Friday, April 28, 2023

Tom Sito's Animation Almanac for April 28, 2023


Birthdays: English King Edward IV (1442), President James Monroe, Lionel Barrymore, Oskar Schindler, Carolyn Jones-aka Morticia Addams of the TV Addams Family, Ann Margret is 82, Jay Leno is 73, Saddam Hussein, Jean Redpath, James Baker III, Penelope Cruz is 49, Jessica Alba is 44, Godzilla is 69- see below.


1789- THE MUTINY ON THE BOUNTY. The HMS Bounty had been sent around the world to bring back breadfruit samples to see if the plant could be a nutritional supplement for slave laborers in Jamaica and Bermuda.  During the return voyage from Tahiti the crew led by first mate Fletcher Christian, set upon Captain William Bligh, and set him adrift in a rowboat to die. They then sail with their Tahitian families to settle permanently on an island. 

They choose Pitcairn Island because of its remoteness. Squabbles arose among the British and natives and their leader Fletcher Christian was killed while tending his sweet potatoes. Today a majority of the island’s inhabitants claim ancestry from the Bounty mutineers. 

Captain Bligh got to safety after navigating his little longboat 3,600 nautical miles to East Timor with almost no food, an unparalleled feat of seamanship. He was cleared by an Admiralty board and served with distinction in the Napoleonic Wars, although another ship mutinied on him. On top of everything else, when Bligh got home he discovered his wife had been made pregnant by the nephew of the Duke of Wellington -'Wicked Willy' Wellesley.  

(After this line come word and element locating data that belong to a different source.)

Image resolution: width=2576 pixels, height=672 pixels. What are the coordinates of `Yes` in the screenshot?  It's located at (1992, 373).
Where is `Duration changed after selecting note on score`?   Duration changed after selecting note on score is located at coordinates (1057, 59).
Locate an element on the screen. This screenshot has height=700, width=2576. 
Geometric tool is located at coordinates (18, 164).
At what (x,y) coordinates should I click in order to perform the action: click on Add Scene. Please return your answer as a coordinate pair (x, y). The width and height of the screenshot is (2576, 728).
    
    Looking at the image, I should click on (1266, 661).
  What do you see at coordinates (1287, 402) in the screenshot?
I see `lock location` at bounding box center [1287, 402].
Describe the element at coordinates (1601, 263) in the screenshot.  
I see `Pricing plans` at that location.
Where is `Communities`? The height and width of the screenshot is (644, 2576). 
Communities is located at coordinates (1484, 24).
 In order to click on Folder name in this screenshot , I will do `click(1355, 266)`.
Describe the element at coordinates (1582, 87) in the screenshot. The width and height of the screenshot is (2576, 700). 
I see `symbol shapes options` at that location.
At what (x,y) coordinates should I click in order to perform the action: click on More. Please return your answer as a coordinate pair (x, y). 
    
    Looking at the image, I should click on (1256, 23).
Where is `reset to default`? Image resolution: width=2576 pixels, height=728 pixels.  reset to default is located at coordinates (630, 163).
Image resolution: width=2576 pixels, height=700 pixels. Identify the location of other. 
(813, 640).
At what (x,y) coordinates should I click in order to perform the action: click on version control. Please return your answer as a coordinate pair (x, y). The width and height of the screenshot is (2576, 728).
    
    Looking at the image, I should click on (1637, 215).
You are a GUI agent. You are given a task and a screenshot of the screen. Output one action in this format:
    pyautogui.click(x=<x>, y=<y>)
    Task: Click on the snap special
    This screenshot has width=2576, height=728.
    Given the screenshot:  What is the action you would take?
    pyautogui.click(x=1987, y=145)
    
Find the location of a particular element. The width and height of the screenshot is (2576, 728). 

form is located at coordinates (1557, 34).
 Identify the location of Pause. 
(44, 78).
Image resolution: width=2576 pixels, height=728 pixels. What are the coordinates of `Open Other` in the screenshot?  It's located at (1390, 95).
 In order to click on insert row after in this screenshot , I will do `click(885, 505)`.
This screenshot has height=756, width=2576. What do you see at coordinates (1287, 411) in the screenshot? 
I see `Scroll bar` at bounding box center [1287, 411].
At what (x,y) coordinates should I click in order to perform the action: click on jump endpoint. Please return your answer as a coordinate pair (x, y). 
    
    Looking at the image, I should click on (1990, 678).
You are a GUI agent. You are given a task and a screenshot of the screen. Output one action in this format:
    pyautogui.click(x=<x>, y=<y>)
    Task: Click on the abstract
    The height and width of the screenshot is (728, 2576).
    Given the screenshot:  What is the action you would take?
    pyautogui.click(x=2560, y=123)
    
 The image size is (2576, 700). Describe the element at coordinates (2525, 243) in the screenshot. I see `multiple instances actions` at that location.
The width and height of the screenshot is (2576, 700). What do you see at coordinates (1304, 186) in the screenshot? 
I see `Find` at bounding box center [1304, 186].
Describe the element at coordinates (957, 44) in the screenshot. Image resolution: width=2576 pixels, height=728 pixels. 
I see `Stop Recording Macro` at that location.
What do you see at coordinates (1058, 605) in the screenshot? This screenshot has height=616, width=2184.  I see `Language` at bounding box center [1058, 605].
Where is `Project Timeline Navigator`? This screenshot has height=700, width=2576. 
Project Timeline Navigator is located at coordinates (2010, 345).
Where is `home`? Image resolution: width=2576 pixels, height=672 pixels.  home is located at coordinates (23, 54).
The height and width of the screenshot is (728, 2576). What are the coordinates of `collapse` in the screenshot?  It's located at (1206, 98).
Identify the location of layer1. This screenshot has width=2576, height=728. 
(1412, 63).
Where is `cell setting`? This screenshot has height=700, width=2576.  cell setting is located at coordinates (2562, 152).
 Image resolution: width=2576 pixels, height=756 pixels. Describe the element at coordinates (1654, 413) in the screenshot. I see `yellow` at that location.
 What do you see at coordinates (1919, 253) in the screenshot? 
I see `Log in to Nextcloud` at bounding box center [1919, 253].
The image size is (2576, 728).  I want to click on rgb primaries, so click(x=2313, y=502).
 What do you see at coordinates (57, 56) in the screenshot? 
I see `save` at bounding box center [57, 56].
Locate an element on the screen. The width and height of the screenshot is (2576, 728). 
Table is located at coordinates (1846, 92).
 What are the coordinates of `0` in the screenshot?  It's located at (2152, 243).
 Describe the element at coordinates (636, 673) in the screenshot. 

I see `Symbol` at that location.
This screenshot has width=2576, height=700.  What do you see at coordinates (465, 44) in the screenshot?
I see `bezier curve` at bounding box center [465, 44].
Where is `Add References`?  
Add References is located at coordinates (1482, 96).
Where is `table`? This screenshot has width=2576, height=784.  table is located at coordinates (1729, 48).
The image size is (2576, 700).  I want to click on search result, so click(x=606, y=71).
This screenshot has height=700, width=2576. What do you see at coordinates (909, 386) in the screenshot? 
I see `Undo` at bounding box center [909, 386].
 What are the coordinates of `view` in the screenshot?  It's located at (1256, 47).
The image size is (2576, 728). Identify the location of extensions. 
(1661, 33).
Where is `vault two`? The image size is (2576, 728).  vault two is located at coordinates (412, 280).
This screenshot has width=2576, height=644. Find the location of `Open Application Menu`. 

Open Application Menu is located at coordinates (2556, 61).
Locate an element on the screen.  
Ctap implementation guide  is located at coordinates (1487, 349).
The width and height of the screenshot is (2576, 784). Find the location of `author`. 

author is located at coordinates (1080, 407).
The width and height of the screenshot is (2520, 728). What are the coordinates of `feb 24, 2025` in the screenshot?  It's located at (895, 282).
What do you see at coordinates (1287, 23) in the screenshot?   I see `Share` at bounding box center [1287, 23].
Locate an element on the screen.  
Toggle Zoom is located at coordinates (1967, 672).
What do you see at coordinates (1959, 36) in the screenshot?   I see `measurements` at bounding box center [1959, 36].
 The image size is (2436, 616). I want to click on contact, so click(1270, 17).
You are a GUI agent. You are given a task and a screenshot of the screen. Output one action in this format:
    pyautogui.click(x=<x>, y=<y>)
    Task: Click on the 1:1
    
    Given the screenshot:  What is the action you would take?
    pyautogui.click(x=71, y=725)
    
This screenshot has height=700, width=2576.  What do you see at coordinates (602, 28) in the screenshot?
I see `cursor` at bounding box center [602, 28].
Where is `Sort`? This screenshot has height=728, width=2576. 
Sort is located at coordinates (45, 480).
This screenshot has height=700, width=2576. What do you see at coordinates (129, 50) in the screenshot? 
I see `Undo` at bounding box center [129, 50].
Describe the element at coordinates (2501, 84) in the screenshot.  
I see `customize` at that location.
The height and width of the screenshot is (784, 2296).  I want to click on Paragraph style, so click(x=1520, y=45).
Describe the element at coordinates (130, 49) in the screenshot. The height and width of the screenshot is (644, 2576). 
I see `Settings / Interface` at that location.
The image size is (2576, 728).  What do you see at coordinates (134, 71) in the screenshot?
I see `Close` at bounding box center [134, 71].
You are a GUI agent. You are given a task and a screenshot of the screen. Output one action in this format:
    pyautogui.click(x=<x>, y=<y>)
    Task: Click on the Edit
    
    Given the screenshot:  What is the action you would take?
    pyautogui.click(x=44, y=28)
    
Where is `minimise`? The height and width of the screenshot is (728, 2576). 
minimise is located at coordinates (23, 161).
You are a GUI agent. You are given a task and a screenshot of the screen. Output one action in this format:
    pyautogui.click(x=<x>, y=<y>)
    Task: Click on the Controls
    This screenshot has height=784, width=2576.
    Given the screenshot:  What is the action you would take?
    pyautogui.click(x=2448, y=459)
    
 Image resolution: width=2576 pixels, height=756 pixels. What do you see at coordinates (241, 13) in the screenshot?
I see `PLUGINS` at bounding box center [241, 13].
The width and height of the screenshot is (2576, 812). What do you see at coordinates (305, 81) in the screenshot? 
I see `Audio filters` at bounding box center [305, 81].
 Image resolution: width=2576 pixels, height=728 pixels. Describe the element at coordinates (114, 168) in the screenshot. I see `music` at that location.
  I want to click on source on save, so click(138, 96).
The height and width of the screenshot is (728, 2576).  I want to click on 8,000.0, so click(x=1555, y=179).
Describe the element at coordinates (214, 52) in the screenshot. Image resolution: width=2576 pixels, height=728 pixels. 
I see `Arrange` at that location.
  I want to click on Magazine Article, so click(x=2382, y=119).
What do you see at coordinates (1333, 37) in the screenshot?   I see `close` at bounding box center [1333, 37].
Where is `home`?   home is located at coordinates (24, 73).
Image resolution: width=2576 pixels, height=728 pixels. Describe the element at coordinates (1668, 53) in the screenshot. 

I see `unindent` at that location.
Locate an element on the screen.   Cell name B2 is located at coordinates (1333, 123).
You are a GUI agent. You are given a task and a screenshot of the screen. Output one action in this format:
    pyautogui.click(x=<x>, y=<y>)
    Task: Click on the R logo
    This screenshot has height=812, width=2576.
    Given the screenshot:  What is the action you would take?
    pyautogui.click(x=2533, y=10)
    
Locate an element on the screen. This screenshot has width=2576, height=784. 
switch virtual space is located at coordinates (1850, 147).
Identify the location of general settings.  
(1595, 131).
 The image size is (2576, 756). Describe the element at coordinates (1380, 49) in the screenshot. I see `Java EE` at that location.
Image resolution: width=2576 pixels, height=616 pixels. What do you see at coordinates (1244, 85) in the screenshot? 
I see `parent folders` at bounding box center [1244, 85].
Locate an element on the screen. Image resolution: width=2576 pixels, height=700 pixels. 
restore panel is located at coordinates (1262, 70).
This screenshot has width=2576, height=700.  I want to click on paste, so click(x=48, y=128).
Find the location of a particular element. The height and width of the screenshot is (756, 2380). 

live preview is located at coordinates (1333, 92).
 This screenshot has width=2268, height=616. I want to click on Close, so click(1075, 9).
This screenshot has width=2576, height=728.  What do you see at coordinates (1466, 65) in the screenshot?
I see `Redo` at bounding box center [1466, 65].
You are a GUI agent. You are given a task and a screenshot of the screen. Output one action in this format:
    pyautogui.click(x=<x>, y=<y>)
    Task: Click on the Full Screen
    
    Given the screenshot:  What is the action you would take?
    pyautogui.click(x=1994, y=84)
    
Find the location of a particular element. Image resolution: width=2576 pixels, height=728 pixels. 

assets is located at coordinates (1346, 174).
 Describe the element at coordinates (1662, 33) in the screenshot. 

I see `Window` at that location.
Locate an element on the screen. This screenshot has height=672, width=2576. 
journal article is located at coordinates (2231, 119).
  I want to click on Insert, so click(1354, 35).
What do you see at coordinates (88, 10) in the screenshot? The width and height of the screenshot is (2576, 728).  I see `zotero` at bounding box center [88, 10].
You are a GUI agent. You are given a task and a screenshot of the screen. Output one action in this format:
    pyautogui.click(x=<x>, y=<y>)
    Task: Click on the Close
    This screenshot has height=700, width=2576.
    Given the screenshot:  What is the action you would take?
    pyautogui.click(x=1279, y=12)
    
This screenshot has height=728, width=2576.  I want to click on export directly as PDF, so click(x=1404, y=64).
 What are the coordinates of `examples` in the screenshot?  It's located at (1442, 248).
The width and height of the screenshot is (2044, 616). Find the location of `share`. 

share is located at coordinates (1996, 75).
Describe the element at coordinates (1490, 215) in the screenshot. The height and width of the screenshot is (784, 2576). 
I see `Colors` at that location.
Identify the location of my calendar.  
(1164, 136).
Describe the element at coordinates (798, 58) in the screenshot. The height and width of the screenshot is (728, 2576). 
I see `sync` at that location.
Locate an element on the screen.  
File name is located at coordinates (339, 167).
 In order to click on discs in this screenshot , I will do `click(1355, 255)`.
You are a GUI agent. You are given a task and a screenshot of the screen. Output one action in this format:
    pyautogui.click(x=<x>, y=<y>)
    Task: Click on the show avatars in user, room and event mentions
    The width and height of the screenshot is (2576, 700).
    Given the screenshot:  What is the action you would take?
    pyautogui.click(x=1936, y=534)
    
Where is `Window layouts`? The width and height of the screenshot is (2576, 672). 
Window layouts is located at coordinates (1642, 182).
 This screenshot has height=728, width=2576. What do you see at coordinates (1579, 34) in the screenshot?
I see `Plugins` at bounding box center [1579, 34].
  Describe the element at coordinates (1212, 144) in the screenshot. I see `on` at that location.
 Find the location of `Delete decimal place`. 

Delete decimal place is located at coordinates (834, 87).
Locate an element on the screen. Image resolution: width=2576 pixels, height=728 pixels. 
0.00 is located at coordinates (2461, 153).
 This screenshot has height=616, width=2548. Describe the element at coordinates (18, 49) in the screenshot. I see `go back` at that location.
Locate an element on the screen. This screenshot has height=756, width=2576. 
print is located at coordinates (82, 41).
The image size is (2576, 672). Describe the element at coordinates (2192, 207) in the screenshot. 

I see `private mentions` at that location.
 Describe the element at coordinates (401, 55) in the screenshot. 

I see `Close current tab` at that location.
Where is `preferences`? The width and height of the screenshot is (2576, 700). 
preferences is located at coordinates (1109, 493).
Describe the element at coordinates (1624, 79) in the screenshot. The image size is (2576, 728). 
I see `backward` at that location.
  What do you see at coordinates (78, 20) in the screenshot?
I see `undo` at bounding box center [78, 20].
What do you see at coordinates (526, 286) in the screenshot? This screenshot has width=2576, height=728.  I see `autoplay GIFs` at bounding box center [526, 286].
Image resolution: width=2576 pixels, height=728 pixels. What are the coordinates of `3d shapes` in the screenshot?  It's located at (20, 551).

Like many 'famous' incidents, this passed by its time with little or no notice. What made the Mutiny on the Bounty world famous was a best-selling novel written in the 1920's by two Americans, Charles Nordoff and James Norton Hall, who met when pilots in the World War I Lafayette Escadrille. Then it became a popular movie with Clark Gable. James Hall’s son , Conrad Hall, grew up to be a famous cinematographer in Hollywood, who won Academy Awards for Butch Cassidy and the Sundance Kid and The Road to Perdition.


1828- English monarchs kept a menagerie of exotic animals at the Tower of London. Most were gifts from foreign rulers. Lions, apes, giraffes, canaries, a polar bear and an elephant. By the XIX Century the crown allowed tourists to visit, and it became quite the attraction. When old soldier the Duke of Wellington became Constable of the Tower, he found all the animals and the tourists annoying. The Tower should be a military bastion, not a bloody tourist attraction!

This day all the animals were moved to a new spot in Regents Park, and the London Zoo was created. 


1897- The first distress signal sent by wireless at sea. The S.O.S. (Save Our Ship) code wasn't invented until 1912.


1925- T.S. Elliot landed a job at Faber & Faber Publishing. His enabled the poet to quit his job as a bank teller at Lloyds and get serious about his literary career.


1937- Italy’s movie studio Cinecitta’ was dedicated.


1947- Thor Heyderthal set out on a balsa wood raft called Kon Tiki to prove ancient Peruvians could have used the ocean current to reach Polynesia.



1954- Happy Birthday Godzilla! The original kaiju movie by Ichjiro Honda was inspired when a Japanese fishing boat was fatally exposed by radioactive fallout from a U.S. hydrogen bomb test. He was also inspired by the Harryhausen movie The Beast from 20,000 Fathoms and King Kong. Godzilla is an Anglicized version of the Japanese Kohjira, which is a combination of Gorilla and Whale. The famous roar was done by rubbing a resin-covered glove down some bass fiddle strings. The film was later released in the U.S. with American actor Raymond Burr (actually, Canadian actor.) acting in inserted scenes. The intact Japanese version of the film was not seen in North America until 2004.


1961-At La Scala, When tenor Guiseppi Di Stefano took ill, a young schoolteacher from Modena took the lead role in the opera La Boheme. Lucciano Pavarotti debuted.


2019- The Marvel superhero movie Avengers Endgame earned $1.2 billion worldwide in its opening weekend.  $350 million North America, and $850 million worldwide. A record shattering opening.